Items stored from a collection

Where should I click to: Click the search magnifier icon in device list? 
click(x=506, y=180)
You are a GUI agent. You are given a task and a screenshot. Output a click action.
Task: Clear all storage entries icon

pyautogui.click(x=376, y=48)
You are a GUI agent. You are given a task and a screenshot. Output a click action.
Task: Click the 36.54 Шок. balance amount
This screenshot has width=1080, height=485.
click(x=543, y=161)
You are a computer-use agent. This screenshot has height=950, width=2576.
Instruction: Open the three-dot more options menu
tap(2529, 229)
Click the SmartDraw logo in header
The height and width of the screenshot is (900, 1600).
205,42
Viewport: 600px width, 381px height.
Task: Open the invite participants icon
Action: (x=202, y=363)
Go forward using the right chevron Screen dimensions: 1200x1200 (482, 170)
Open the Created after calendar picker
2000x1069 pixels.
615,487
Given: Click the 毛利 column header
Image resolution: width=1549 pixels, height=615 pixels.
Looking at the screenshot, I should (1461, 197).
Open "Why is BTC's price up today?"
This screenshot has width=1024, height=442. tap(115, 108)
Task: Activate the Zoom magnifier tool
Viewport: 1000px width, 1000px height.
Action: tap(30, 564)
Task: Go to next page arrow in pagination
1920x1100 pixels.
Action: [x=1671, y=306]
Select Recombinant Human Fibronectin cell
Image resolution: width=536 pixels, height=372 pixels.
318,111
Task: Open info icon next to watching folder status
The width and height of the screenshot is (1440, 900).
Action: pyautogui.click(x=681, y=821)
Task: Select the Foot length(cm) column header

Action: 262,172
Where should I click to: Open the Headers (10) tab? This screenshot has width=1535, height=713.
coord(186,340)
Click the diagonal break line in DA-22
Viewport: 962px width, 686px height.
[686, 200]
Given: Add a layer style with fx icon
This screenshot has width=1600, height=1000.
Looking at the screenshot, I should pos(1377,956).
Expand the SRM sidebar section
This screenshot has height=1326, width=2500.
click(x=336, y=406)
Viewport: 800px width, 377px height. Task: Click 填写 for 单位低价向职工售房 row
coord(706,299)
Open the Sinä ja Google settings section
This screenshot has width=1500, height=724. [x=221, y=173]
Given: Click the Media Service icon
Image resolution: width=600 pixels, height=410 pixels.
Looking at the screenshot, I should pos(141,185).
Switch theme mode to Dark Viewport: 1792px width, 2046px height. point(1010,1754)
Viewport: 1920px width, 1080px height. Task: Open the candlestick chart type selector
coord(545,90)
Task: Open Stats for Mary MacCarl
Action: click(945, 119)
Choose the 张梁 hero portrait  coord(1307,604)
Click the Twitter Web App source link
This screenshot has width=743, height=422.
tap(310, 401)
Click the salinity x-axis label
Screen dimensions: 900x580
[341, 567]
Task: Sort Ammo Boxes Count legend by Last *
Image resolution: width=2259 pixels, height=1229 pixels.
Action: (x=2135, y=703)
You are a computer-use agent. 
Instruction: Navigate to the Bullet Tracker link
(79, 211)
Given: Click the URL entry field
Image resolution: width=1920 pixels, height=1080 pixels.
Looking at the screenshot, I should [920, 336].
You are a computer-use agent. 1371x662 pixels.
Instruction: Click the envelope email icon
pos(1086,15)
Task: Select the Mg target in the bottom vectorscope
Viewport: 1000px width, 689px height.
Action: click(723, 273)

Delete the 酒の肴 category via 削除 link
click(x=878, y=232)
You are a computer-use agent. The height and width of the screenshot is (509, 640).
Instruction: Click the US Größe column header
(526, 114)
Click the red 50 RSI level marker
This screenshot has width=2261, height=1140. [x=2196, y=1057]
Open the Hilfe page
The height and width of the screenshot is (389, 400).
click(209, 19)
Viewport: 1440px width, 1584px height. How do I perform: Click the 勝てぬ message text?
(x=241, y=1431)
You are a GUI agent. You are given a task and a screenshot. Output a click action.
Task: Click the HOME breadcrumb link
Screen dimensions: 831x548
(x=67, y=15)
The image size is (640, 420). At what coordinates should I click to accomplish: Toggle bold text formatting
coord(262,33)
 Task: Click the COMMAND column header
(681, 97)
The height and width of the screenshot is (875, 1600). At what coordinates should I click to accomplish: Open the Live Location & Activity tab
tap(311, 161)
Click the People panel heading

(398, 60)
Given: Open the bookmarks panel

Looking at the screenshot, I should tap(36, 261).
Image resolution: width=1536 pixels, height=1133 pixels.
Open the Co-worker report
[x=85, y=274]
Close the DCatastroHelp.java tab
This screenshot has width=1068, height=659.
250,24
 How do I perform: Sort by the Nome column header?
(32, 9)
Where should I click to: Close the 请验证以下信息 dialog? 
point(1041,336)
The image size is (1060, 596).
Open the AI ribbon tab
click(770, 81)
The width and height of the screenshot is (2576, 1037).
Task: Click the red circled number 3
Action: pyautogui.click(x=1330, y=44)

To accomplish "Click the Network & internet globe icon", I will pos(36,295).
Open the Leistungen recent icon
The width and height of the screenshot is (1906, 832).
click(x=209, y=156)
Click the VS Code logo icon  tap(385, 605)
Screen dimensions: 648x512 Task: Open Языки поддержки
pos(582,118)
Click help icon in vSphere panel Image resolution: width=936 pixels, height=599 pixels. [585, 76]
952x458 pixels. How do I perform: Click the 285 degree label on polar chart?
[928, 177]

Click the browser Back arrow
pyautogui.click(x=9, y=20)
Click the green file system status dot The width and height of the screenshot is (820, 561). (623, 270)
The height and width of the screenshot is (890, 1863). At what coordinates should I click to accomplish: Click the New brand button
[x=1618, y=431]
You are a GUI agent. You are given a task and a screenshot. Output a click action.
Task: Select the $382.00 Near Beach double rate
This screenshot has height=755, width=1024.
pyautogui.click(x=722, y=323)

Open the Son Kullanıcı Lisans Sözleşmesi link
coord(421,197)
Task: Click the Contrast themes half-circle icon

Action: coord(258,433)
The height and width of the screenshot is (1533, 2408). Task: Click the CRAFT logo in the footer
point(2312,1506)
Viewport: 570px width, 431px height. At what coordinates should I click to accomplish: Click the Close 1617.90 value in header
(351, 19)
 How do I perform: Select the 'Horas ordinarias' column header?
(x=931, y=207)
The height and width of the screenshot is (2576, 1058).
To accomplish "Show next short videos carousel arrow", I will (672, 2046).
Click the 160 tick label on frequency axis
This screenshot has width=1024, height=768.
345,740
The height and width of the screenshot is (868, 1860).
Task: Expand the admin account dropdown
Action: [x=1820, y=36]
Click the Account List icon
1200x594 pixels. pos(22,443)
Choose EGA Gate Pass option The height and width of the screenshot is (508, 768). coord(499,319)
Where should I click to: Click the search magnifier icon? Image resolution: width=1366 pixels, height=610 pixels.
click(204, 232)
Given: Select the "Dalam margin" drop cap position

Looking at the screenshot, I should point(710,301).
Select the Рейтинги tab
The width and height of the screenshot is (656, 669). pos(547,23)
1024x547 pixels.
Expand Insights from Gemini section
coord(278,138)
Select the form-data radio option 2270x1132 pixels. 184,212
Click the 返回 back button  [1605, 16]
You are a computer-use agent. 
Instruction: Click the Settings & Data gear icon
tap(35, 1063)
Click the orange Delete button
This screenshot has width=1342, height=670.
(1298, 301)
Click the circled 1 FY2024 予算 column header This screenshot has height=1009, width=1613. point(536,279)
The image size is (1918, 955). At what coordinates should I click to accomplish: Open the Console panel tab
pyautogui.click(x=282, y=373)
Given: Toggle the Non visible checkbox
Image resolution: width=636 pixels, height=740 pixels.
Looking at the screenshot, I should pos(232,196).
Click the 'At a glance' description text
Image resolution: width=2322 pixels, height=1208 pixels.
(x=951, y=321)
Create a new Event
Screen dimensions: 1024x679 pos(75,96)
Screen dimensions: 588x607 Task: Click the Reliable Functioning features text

_What this task involves_
Please extract every one of the lines above without changing a single character.

_Finished exercise_
Where should I click to: Click the search magnifier icon in device list? 
click(x=506, y=180)
You are a GUI agent. You are given a task and a screenshot. Output a click action.
Task: Clear all storage entries icon

pyautogui.click(x=376, y=48)
You are a GUI agent. You are given a task and a screenshot. Output a click action.
Task: Click the 36.54 Шок. balance amount
This screenshot has width=1080, height=485.
click(x=543, y=161)
You are a computer-use agent. This screenshot has height=950, width=2576.
Instruction: Open the three-dot more options menu
tap(2529, 229)
Click the SmartDraw logo in header
The height and width of the screenshot is (900, 1600).
205,42
Viewport: 600px width, 381px height.
Task: Open the invite participants icon
Action: (x=202, y=363)
Go forward using the right chevron Screen dimensions: 1200x1200 (482, 170)
Open the Created after calendar picker
2000x1069 pixels.
615,487
Given: Click the 毛利 column header
Image resolution: width=1549 pixels, height=615 pixels.
Looking at the screenshot, I should (1461, 197).
Open "Why is BTC's price up today?"
This screenshot has width=1024, height=442. tap(115, 108)
Task: Activate the Zoom magnifier tool
Viewport: 1000px width, 1000px height.
Action: tap(30, 564)
Task: Go to next page arrow in pagination
1920x1100 pixels.
Action: [x=1671, y=306]
Select Recombinant Human Fibronectin cell
Image resolution: width=536 pixels, height=372 pixels.
318,111
Task: Open info icon next to watching folder status
The width and height of the screenshot is (1440, 900).
Action: pyautogui.click(x=681, y=821)
Task: Select the Foot length(cm) column header

Action: 262,172
Where should I click to: Open the Headers (10) tab? This screenshot has width=1535, height=713.
coord(186,340)
Click the diagonal break line in DA-22
Viewport: 962px width, 686px height.
[686, 200]
Given: Add a layer style with fx icon
This screenshot has width=1600, height=1000.
Looking at the screenshot, I should pos(1377,956).
Expand the SRM sidebar section
This screenshot has height=1326, width=2500.
click(x=336, y=406)
Viewport: 800px width, 377px height. Task: Click 填写 for 单位低价向职工售房 row
coord(706,299)
Open the Sinä ja Google settings section
This screenshot has width=1500, height=724. [x=221, y=173]
Given: Click the Media Service icon
Image resolution: width=600 pixels, height=410 pixels.
Looking at the screenshot, I should pos(141,185).
Switch theme mode to Dark Viewport: 1792px width, 2046px height. point(1010,1754)
Viewport: 1920px width, 1080px height. Task: Open the candlestick chart type selector
coord(545,90)
Task: Open Stats for Mary MacCarl
Action: click(945, 119)
Choose the 张梁 hero portrait  coord(1307,604)
Click the Twitter Web App source link
This screenshot has width=743, height=422.
tap(310, 401)
Click the salinity x-axis label
Screen dimensions: 900x580
[341, 567]
Task: Sort Ammo Boxes Count legend by Last *
Image resolution: width=2259 pixels, height=1229 pixels.
Action: (x=2135, y=703)
You are a computer-use agent. 
Instruction: Navigate to the Bullet Tracker link
(79, 211)
Given: Click the URL entry field
Image resolution: width=1920 pixels, height=1080 pixels.
Looking at the screenshot, I should [920, 336].
You are a computer-use agent. 1371x662 pixels.
Instruction: Click the envelope email icon
pos(1086,15)
Task: Select the Mg target in the bottom vectorscope
Viewport: 1000px width, 689px height.
Action: click(723, 273)

Delete the 酒の肴 category via 削除 link
click(x=878, y=232)
You are a computer-use agent. The height and width of the screenshot is (509, 640).
Instruction: Click the US Größe column header
(526, 114)
Click the red 50 RSI level marker
This screenshot has width=2261, height=1140. [x=2196, y=1057]
Open the Hilfe page
The height and width of the screenshot is (389, 400).
click(209, 19)
Viewport: 1440px width, 1584px height. How do I perform: Click the 勝てぬ message text?
(x=241, y=1431)
You are a GUI agent. You are given a task and a screenshot. Output a click action.
Task: Click the HOME breadcrumb link
Screen dimensions: 831x548
(x=67, y=15)
The image size is (640, 420). At what coordinates should I click to accomplish: Toggle bold text formatting
coord(262,33)
 Task: Click the COMMAND column header
(681, 97)
The height and width of the screenshot is (875, 1600). At what coordinates should I click to accomplish: Open the Live Location & Activity tab
tap(311, 161)
Click the People panel heading

(398, 60)
Given: Open the bookmarks panel

Looking at the screenshot, I should tap(36, 261).
Image resolution: width=1536 pixels, height=1133 pixels.
Open the Co-worker report
[x=85, y=274]
Close the DCatastroHelp.java tab
This screenshot has width=1068, height=659.
250,24
 How do I perform: Sort by the Nome column header?
(32, 9)
Where should I click to: Close the 请验证以下信息 dialog? 
point(1041,336)
The image size is (1060, 596).
Open the AI ribbon tab
click(770, 81)
The width and height of the screenshot is (2576, 1037).
Task: Click the red circled number 3
Action: pyautogui.click(x=1330, y=44)

To accomplish "Click the Network & internet globe icon", I will pos(36,295).
Open the Leistungen recent icon
The width and height of the screenshot is (1906, 832).
click(x=209, y=156)
Click the VS Code logo icon  tap(385, 605)
Screen dimensions: 648x512 Task: Open Языки поддержки
pos(582,118)
Click help icon in vSphere panel Image resolution: width=936 pixels, height=599 pixels. [585, 76]
952x458 pixels. How do I perform: Click the 285 degree label on polar chart?
[928, 177]

Click the browser Back arrow
pyautogui.click(x=9, y=20)
Click the green file system status dot The width and height of the screenshot is (820, 561). (623, 270)
The height and width of the screenshot is (890, 1863). At what coordinates should I click to accomplish: Click the New brand button
[x=1618, y=431]
You are a GUI agent. You are given a task and a screenshot. Output a click action.
Task: Select the $382.00 Near Beach double rate
This screenshot has height=755, width=1024.
pyautogui.click(x=722, y=323)

Open the Son Kullanıcı Lisans Sözleşmesi link
coord(421,197)
Task: Click the Contrast themes half-circle icon

Action: coord(258,433)
The height and width of the screenshot is (1533, 2408). Task: Click the CRAFT logo in the footer
point(2312,1506)
Viewport: 570px width, 431px height. At what coordinates should I click to accomplish: Click the Close 1617.90 value in header
(351, 19)
 How do I perform: Select the 'Horas ordinarias' column header?
(x=931, y=207)
The height and width of the screenshot is (2576, 1058).
To accomplish "Show next short videos carousel arrow", I will (672, 2046).
Click the 160 tick label on frequency axis
This screenshot has width=1024, height=768.
345,740
The height and width of the screenshot is (868, 1860).
Task: Expand the admin account dropdown
Action: [x=1820, y=36]
Click the Account List icon
1200x594 pixels. pos(22,443)
Choose EGA Gate Pass option The height and width of the screenshot is (508, 768). coord(499,319)
Where should I click to: Click the search magnifier icon? Image resolution: width=1366 pixels, height=610 pixels.
click(204, 232)
Given: Select the "Dalam margin" drop cap position

Looking at the screenshot, I should point(710,301).
Select the Рейтинги tab
The width and height of the screenshot is (656, 669). pos(547,23)
1024x547 pixels.
Expand Insights from Gemini section
coord(278,138)
Select the form-data radio option 2270x1132 pixels. 184,212
Click the 返回 back button  [1605, 16]
You are a computer-use agent. 
Instruction: Click the Settings & Data gear icon
tap(35, 1063)
Click the orange Delete button
This screenshot has width=1342, height=670.
(1298, 301)
Click the circled 1 FY2024 予算 column header This screenshot has height=1009, width=1613. point(536,279)
The image size is (1918, 955). At what coordinates should I click to accomplish: Open the Console panel tab
pyautogui.click(x=282, y=373)
Given: Toggle the Non visible checkbox
Image resolution: width=636 pixels, height=740 pixels.
Looking at the screenshot, I should pos(232,196).
Click the 'At a glance' description text
Image resolution: width=2322 pixels, height=1208 pixels.
(x=951, y=321)
Create a new Event
Screen dimensions: 1024x679 pos(75,96)
Screen dimensions: 588x607 Task: Click the Reliable Functioning features text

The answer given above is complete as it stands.